The Weather Network, which released its forecast for September, October and November on Tuesday, predicts a normal season with an expected wide range of temperatures as the country transitions into winter.
The prediction of average weather for fall "doesn't mean it's boring," said chief meteorologist Chris Scott, pointing to large thunderstorms that could erupt during the season.
"Localized thunderstorms turn into widespread systems," he said, adding that this means rainfall could last over a day or two, though average rates of precipitation are forecast for most of the country.
Those living in Eastern Canada will likely have to brace for the largest amount of heavy storms, Scott said.
"This year being the 10th anniversary of hurricane Juan, a lot of people in Nova Scotia and PEI will have their eyes on the Atlantic in the next month," he said.
The hurricane in 2003 was classified as a Category 2 storm, and hit land directly over Halifax.
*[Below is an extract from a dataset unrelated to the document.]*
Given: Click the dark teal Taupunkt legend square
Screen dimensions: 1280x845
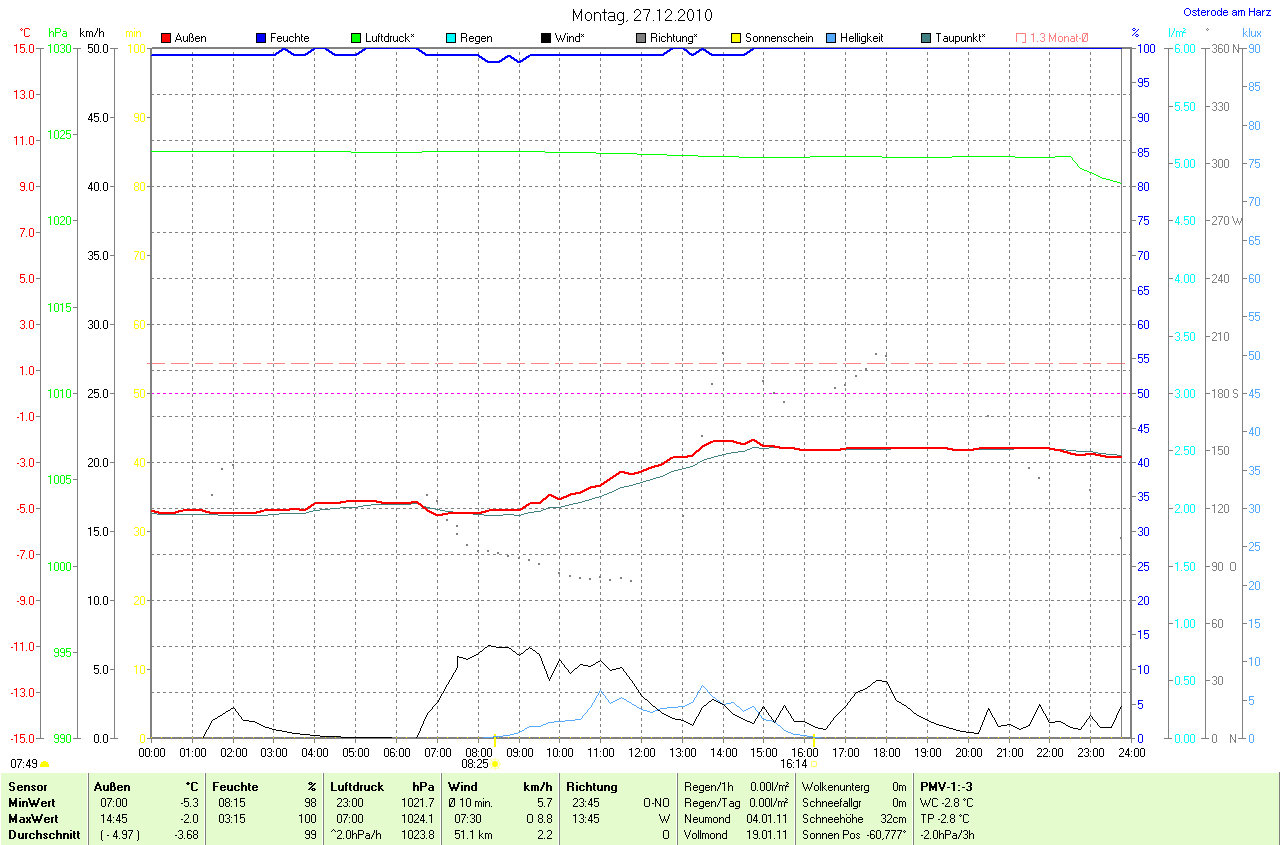Looking at the screenshot, I should 926,38.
The storm hammered the area, cutting power to homes and causing extensive property damage.
Hurricane season generally peaks in September, Scott said, and the Weather Network has predicted more storms than usual across the Atlantic.
Scott said hurricanes tend to occur in bursts with many happening at once but there's no prediction yet on whether any storms will hit land.
"If the jet stream that steers storms is just in the right location, sometimes those hurricanes can nip inland," he said.
Meanwhile, Ontario and Quebec are slated to have a colourful fall, thanks to average temperatures and precipitation rates.
The expected return to typical temperatures will likely come as a relief to Ontarians after record-breaking rainfall in July.
Two separate storm systems moved over the Greater Toronto Area at the same time, catching many commuters off-guard with flash floods.
After the wet summer in southern Ontario, Scott said "normal precipitation patterns" will resume in the middle of next month.
The same is true for Alberta, where flooding in June made international headlines when thousands were forced from their homes and there was billions of dollars of damage.
The Prairies as well as British Columbia can look forward to a normal fall, said Scott, though there may be small areas of exception.
"We think there may be some pockets of above-normal precipitation, especially down the spine of the Rockies in British Columbia through southern Alberta into southwest Saskatchewan," he said.
Those living in the Prairies can also prepare for possible large snowstorms in the middle of October, Scott said.
Meanwhile, Vancouver Island in B.C. will see temperatures slightly above normal, but the rest of the province will have a typical season.
Yukon, the Northwest Territories and Nunavut can expect near normal temperatures and precipitation for the most part, the Weather Network predicted.
As for the upcoming Labour Day weekend, British Columbia is facing a low pressure system that could bring some showers to the coast. Large parts of the rest of Canada can expect warm weather over the long weekend, with possible thunderstorms in the area stretching from Manitoba to the St. Lawrence Valley, the Weather Network said.
Scott added that the overall fall forecast is a "best shot" prediction by meteorologists.
"Fall outlooks especially are trends," he said. "We do think though that this fall is going to be fairly typical."